[Source records Boundary: Start]

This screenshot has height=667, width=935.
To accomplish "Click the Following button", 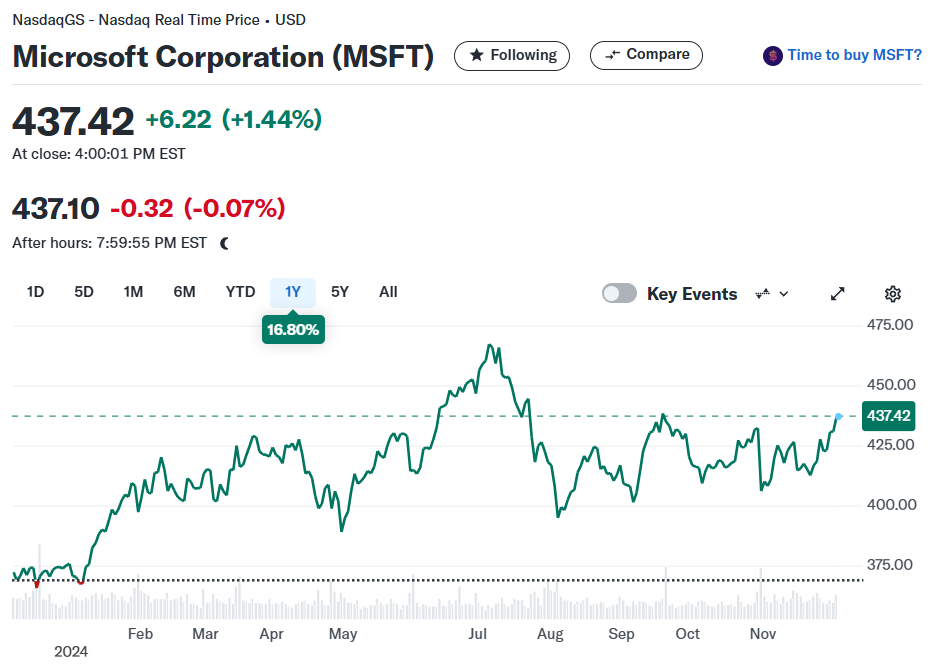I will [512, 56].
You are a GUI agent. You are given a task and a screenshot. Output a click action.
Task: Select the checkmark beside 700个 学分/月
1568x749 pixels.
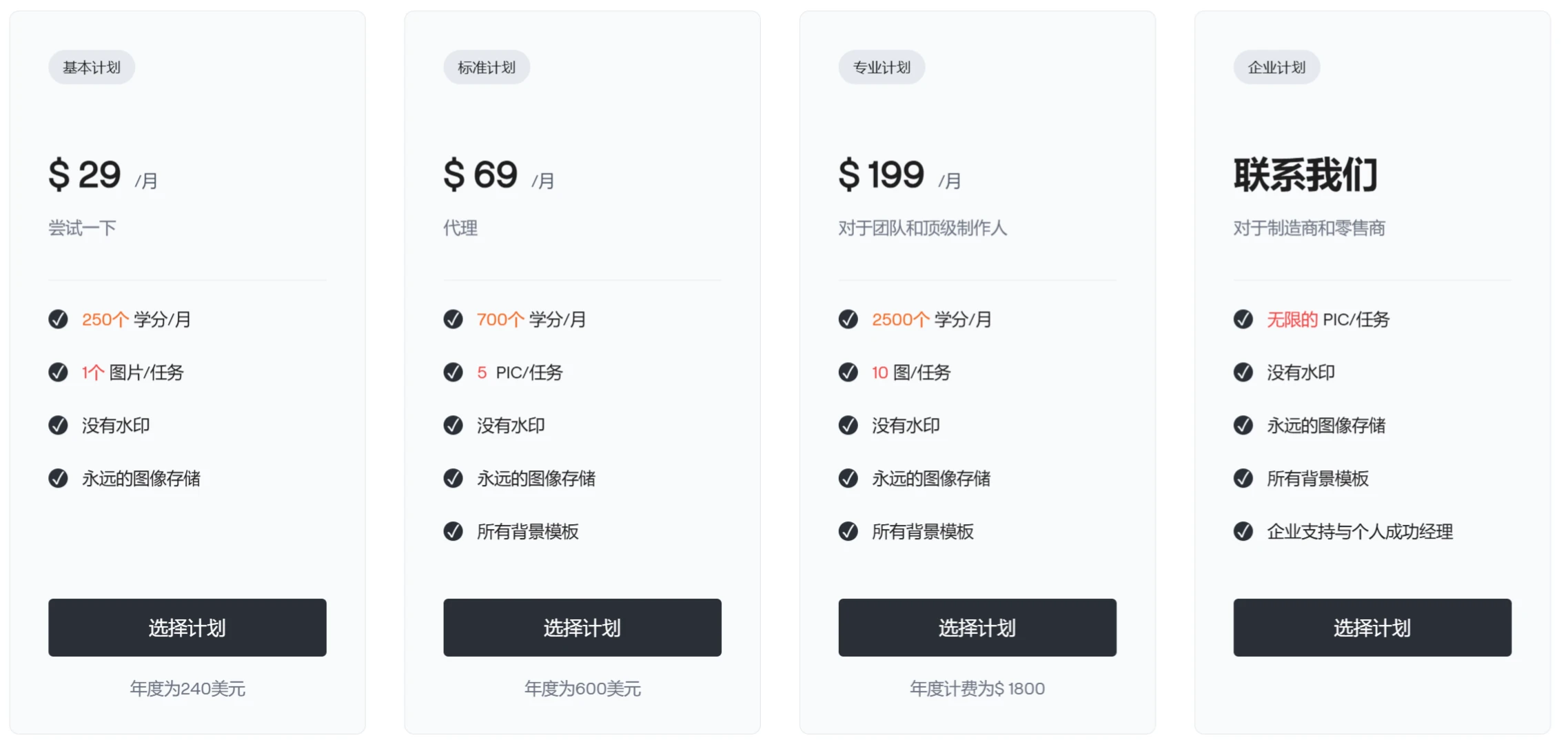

[Source records Boundary: End]

• [Problem requirements]:
Wherever the string "screenshot" is found in the listing above, copy the line that contains it.

• [Answer for the task]:
This screenshot has height=667, width=935.
You are a GUI agent. You are given a task and a screenshot. Output a click action.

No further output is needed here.